The circumstances of the operation of the Cooperative demonstrate that the parties agreed to modify the written contract, substituting therefor another method of payment. The dairymen have in the past acquiesced in, and substantially benefited from, the payment methods to which they now object. Apparently one of the principal factors in converting the dairy- department from a losing enterprise into a profitable one was the construction of the dairy-creamery plant at Anchorage. This construction was financed by the funds of the entire Cooperative. The cost apparently was not allocated to the Dairy Department, as distinguished from the other departments. This method of bookkeeping tends to exaggerate, the amount of “profits” attributable to the dairy products. Having benefited from this exaggeration each year in the past the dairymen should not now be permitted to repudiate the basic principles governing the operation of the Cooperative. The appellee should not be permitted to modify the contract when it is to his benefit to do so and then reinstate it and insist upon strict performance-when that position would benefit him most.
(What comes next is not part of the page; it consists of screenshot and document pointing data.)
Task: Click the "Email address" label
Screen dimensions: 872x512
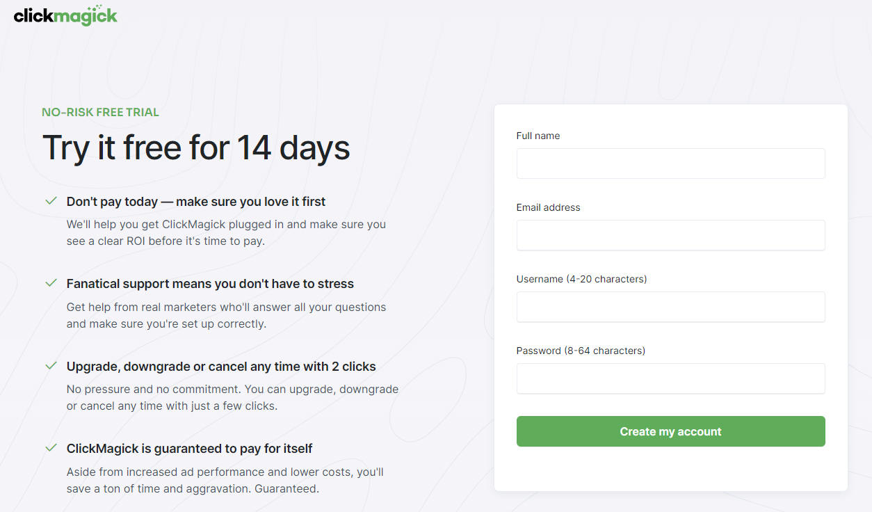Action: (548, 207)
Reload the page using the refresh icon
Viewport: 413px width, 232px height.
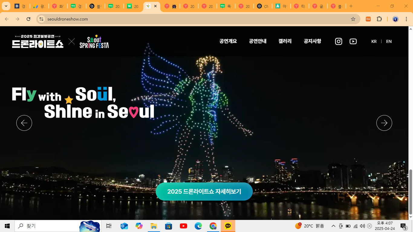[28, 19]
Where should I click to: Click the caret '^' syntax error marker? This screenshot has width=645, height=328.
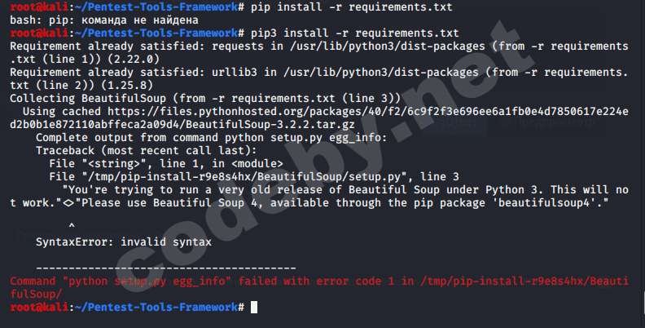pos(72,224)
We think that is what he is attempting to do here.

Judgment reversed. 
      
      “(8) The Association is hereby authorized to process or manufacture into changed or new products the products delivered hereunder and pay the producer as provided for in Paragraph 7, from the proceeds from resale of the changed or new products or at its discretion to pay a flat delivery price therefor to the producer as full payment thereof and thereafter process or manufacture it into changed or new products on its own account and at its own expense as its own product and sell and retain the full proceeds thereof as amounts belonging to the Association.”
     
      
       “(7) The Association agrees to pay or cause to be paid through its Management and Sales Agency to the Producer the amounts received for the said resale of said products sold separately or the amounts representing Producer’s interest in products resold wherein his products are pooled or co-mingled with others as provided for in Paragraph 6 herein after making deductions to cover the following items in connection therewith: (a) repayment of advances made to Producer under Paragraph 4 of this contract and interest on said advances; (b) reasonable charges for the services of receiving, handling and selling said agricultural products under Paragraph 5 of this Contract; (c) operating and maintenance expenses; (d) one dollar each year in payment of the official publication of the Association in case said publication is issued; (e) two per centum (2%) of the gross sales price received for the products of said member sold separately or of the amounts representing said member’s interest in products sold wherein his products are pooled or co-mingled with others as funds belonging to the Association to méet its indebtedness and additional expenses, contribute to the Association’s reserves (with which to acquire ownership of industries and enterprises and property in connection therewith and for other proper purposes), to pay interest on capital stock by way of dividends and for other proper purposes as provided for by the laws of Alaska pertaining to “Cooperative Associations” under which the Association has been incorporated and by the By-laws of the Association.”
     
      
       Cf. 3 Williston on Contracts, § 623, n. 6, 1936 ed.; Restatement Contracts, § 408 (1932); Whitehurst v. FCX Fruit & Vegetable Service, 1944, 224 N.C. 628, 32 S.E.2d 34, 39; City Messenger & Delivery Co. v. Postal Telegraph Co., 1915, 74 Or. 433, 145 P. 657; Saul v. McIntyre, 1948, 190 Md. 31, 57 A.2d 272, 274; Margolys v. Mollenick, Sup.Ct.N.Y., 1906, 98 N.Y.S. 849.